Arzu Kaymak yazdı: “Kimliklerin görünmez kılındığı yerde karmaşa ve değersizlik hissi kaçınılmaz olur.”
Toplum olarak görselliğe büyük önem veririz. İnsanları çoğu zaman giydikleriyle, duruşlarıyla tanırız. Ancak bazı kurumlarımızda öyle bir uygulama var ki, kim kimdir ayırt etmek neredeyse imkansız hale geliyor.
Hastanelere gittiğinizde doktor, hemşire, hasta bakıcı, temizlik görevlisi… Hepsi neredeyse aynı kıyafetle karşınıza çıkar. Bir hasta yakını, odada karşısındaki kişinin doktor mu hemşire mi yoksa temizlik personeli mi olduğunu ayırt edemez.
Aynı durum okullarda da yaşanıyor. Öğretmenle hademe aynı renkte önlük giyince, öğrenciler kime nasıl hitap edeceğini şaşırıyor. Oysa her meslek kimliğiyle saygıyı hak eder. Bir doktor bilgisi, bir hemşirenin emeği, bir öğretmenin sorumluluğu, bir temizlik görevlisinin alın teri birbirinden farklı ama hepsi çok değerli. Ancak hepsini aynı kıyafet altında toplamak, bu farklılıkları görünmez kılıyor.

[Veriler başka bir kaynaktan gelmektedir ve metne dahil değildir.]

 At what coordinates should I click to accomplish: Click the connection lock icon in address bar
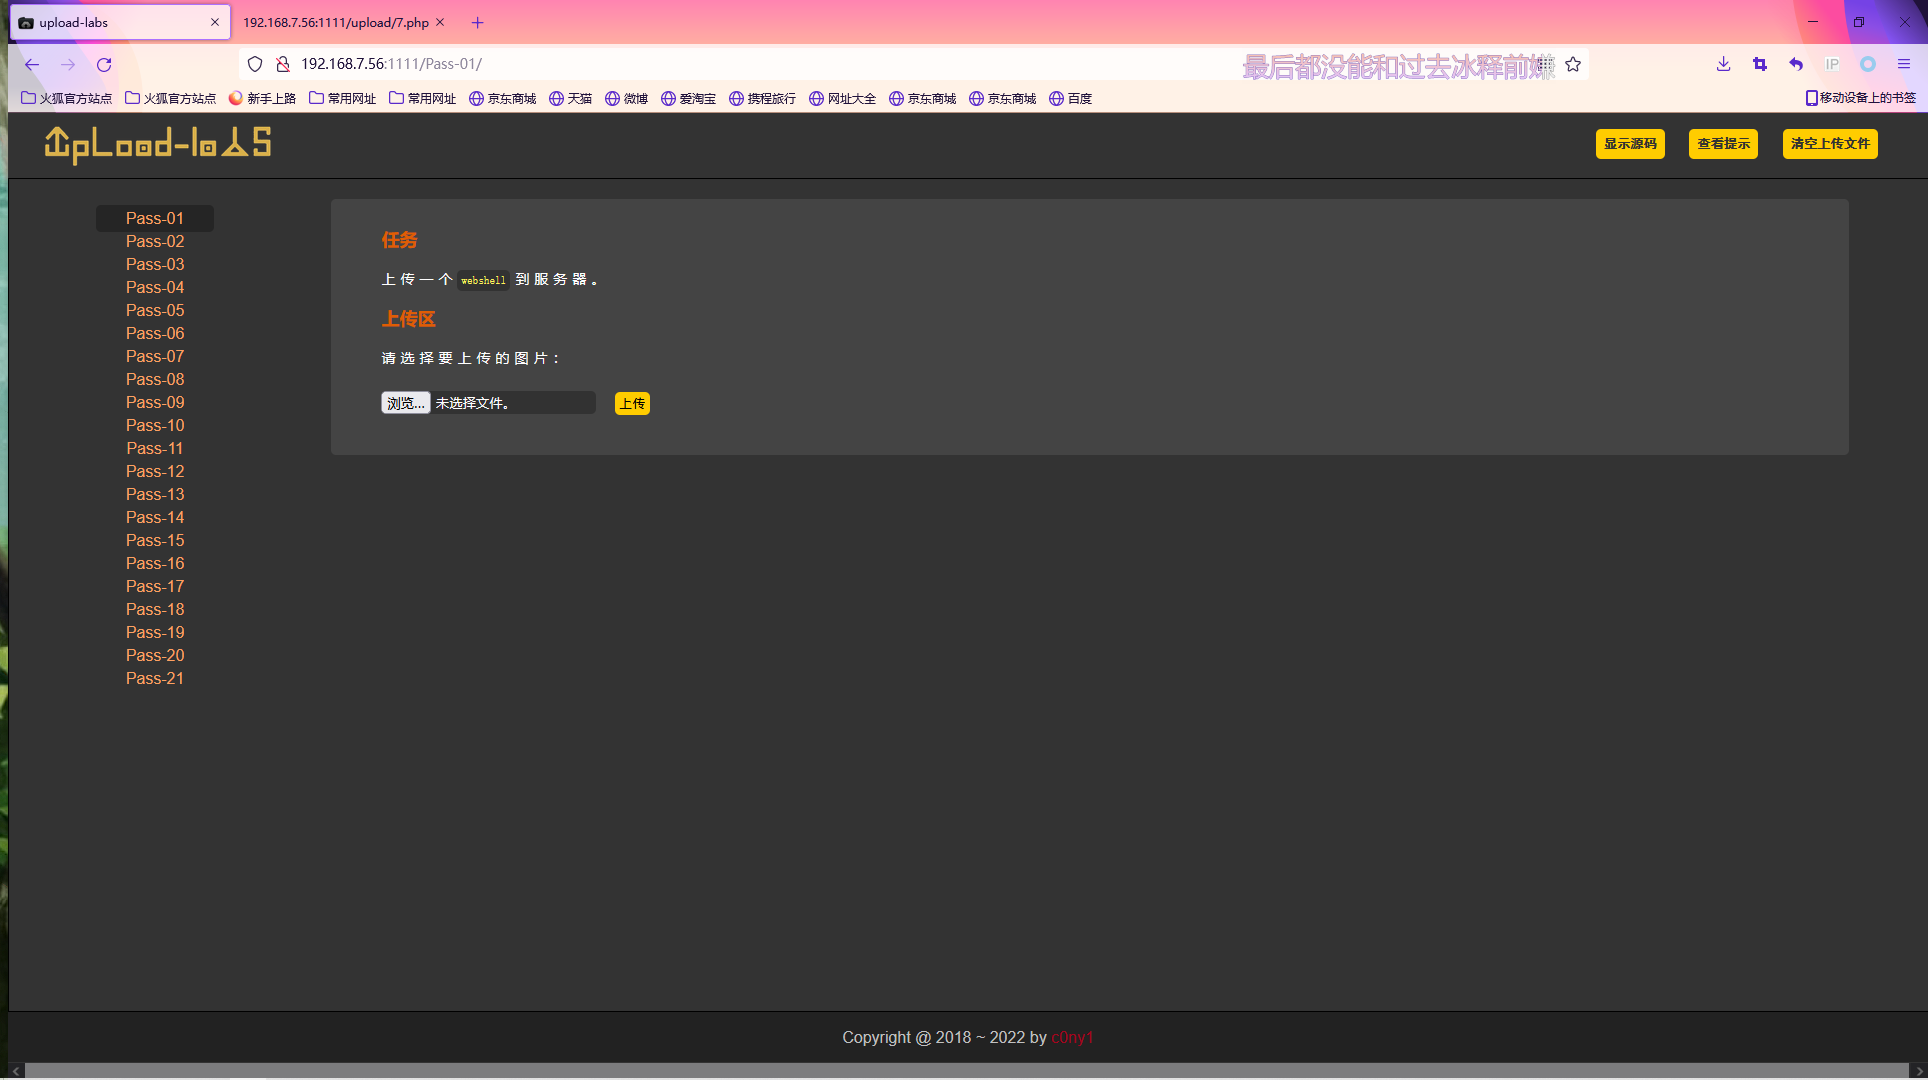point(283,63)
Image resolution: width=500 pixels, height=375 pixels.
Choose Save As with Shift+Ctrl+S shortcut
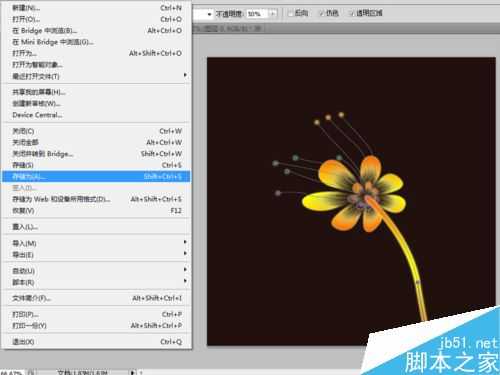(97, 176)
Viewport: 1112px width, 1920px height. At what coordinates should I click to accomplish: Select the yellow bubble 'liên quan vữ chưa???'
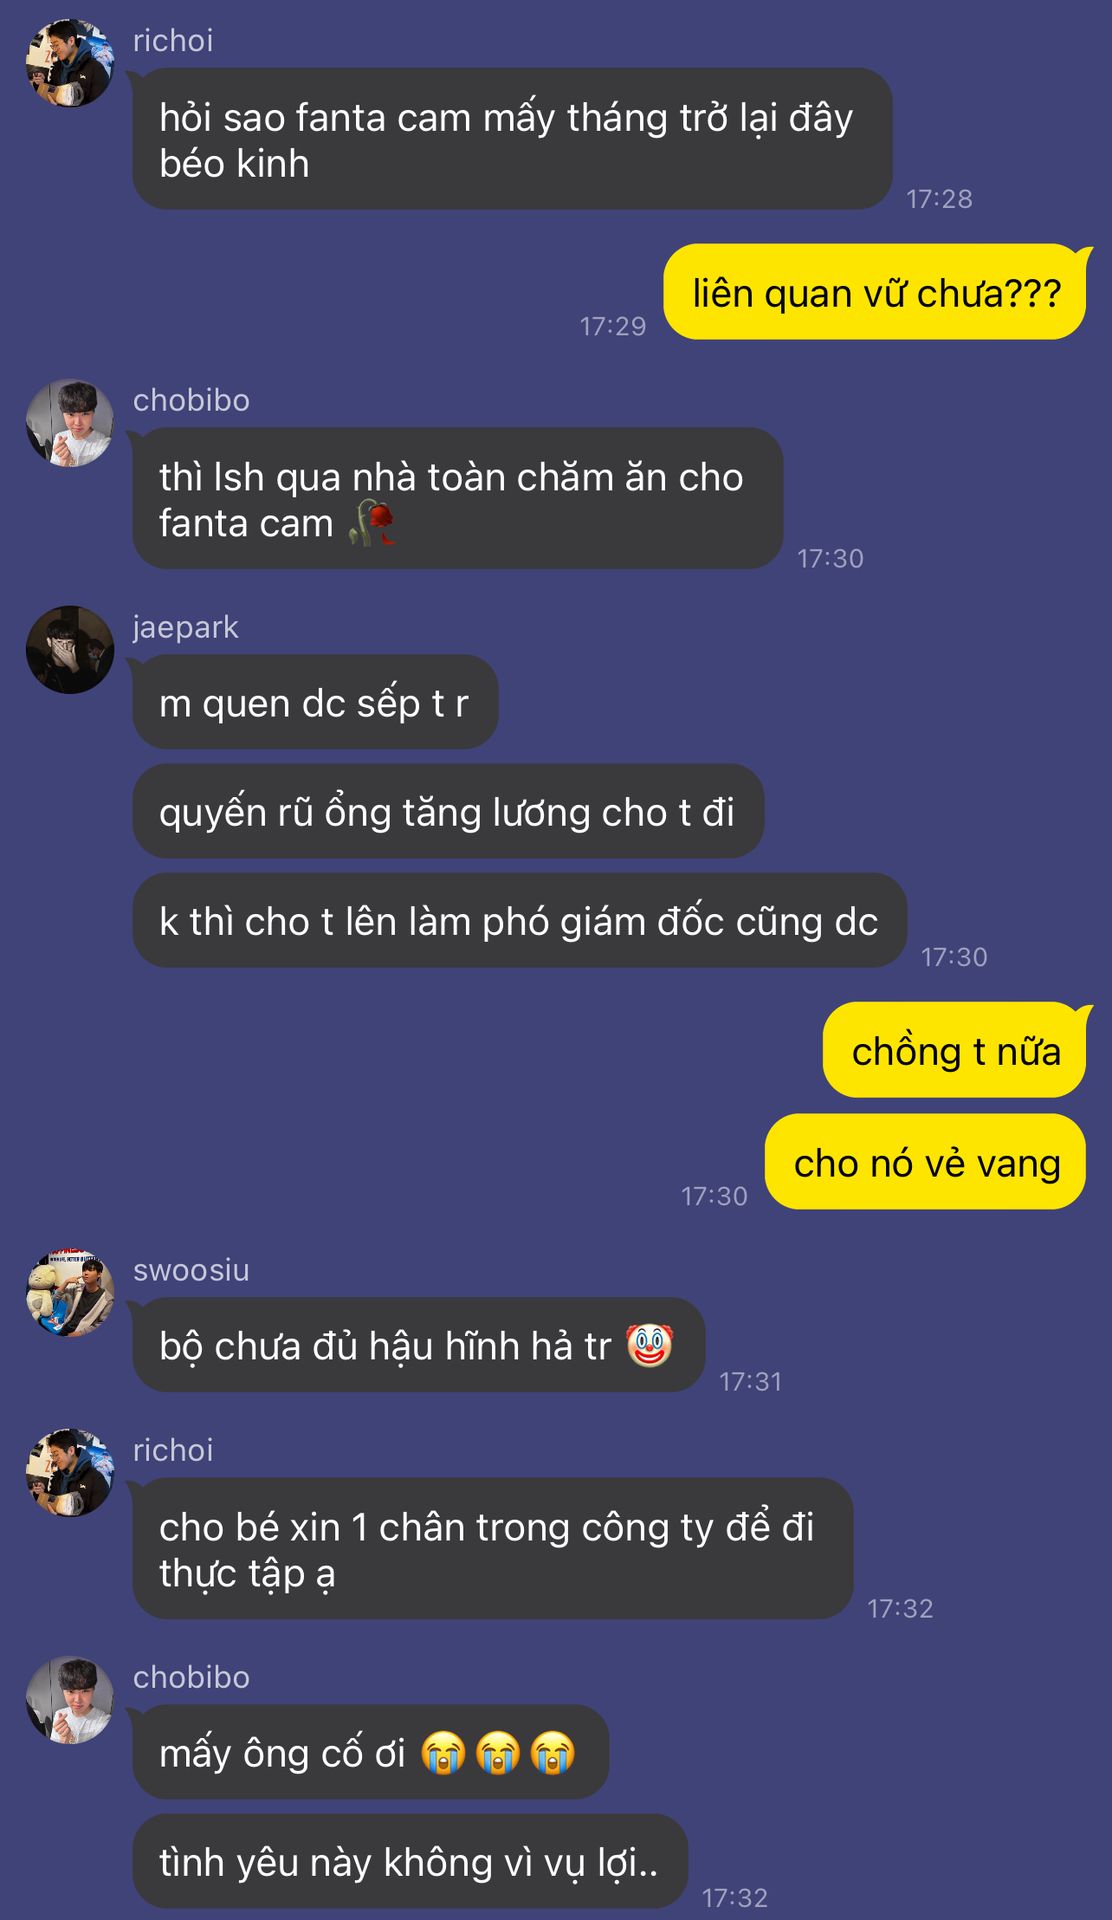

Burada mesele, kıyafet üzerinden ayrımcılık yapmak değil, tam tersine kimliklerin görünür olmasını sağlamaktır.
Her mesleğin sorumluluğunu yansıtan, kurumsal kimliği güçlendiren bir düzenleme yapılabilir. Renklerle, amblemlerle ya da basit farklılıklarla kim kimdir daha net anlaşılır. Böylece hem kurum içi disiplin sağlanır hem de vatandaşın güveni artar.
Unutmayalım, kıyafet sadece kumaş değildir, aynı zamanda bir kimliktir, bir aidiyet duygusudur.
Kimliklerin görünmez kılındığı yerde ise karmaşa ve değersizlik hissi kaçınılmaz olur.